Using DO REPEAT with DATA LIST

classic Classic list List threaded Threaded
10 messages Options
Reply | Threaded
Open this post in threaded view
|

Using DO REPEAT with DATA LIST

Chad T. Lower
In the SPSS help files for DO REPEAT, it states, "The following commands
can be used within a DO REPEAT—END REPEAT structure:...

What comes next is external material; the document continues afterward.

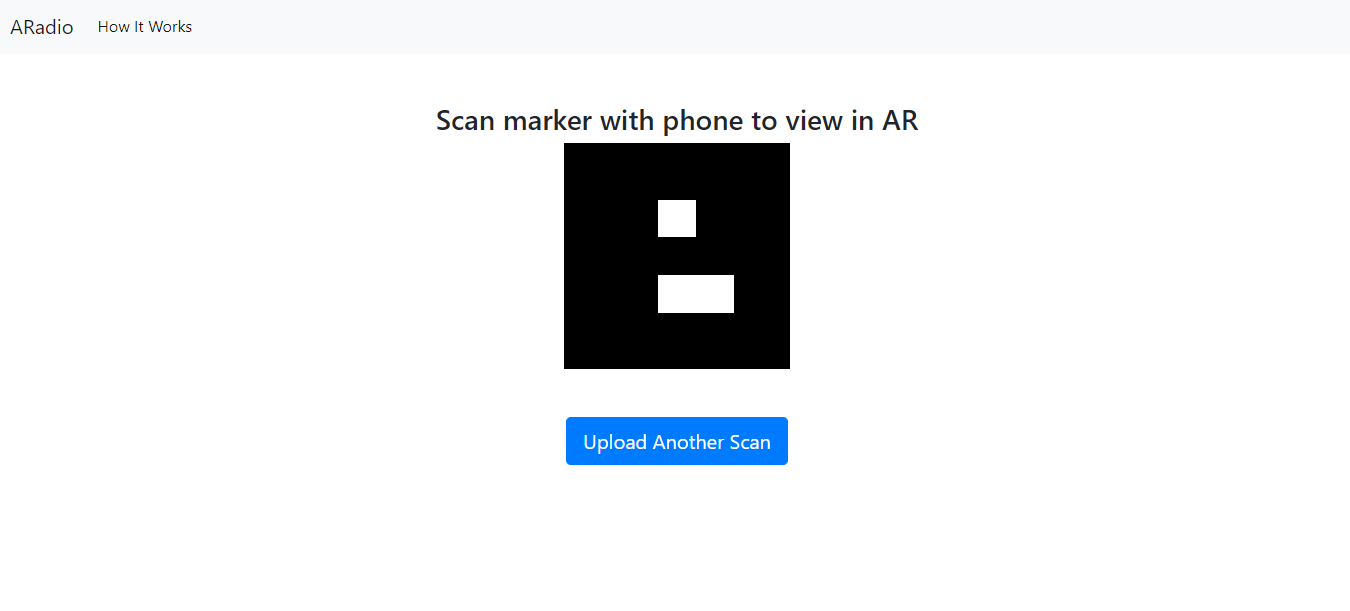This screenshot has height=611, width=1350.
Task: Click the Scan marker with phone heading
Action: coord(677,121)
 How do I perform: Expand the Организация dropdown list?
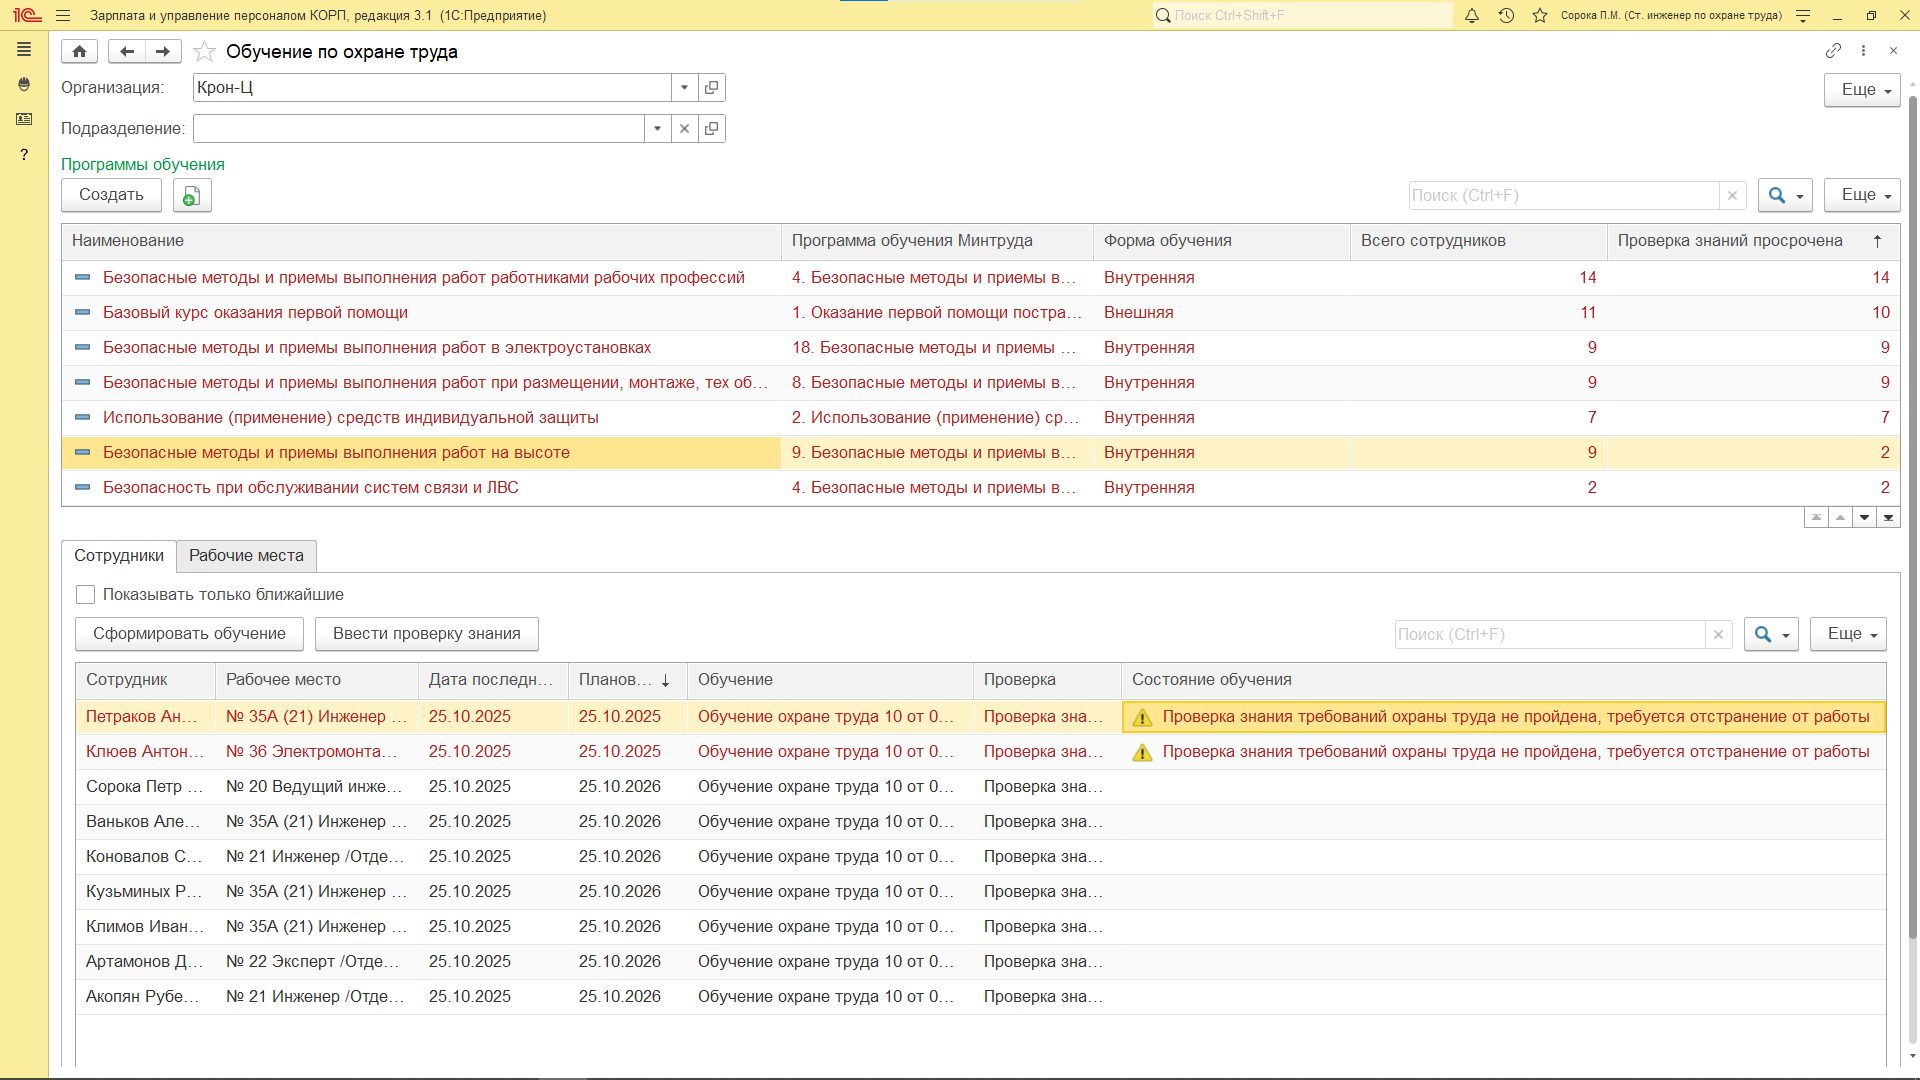684,87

Data definition: DATA LIST..."

I have two raw data files that I am trying to import into SPSS, then save
to separate files.  Both have the same structure and the same variable
locations.  I would like to be able to use a DO REPEAT command to pull
these data into SPSS for analysis.  I am currently using the GET DATA
command, but have tried it with the DATA LIST command as well and cannot
get it to work.  Here is a portion of my code (note that there are MANY
more variables I am pulling in; I shortened the list for sanity):

define !aegen()

!let !q=3 /* change this line to reflect the current quarter (closeout=5).
!let !i=2006 /* change this line to reflect the current year.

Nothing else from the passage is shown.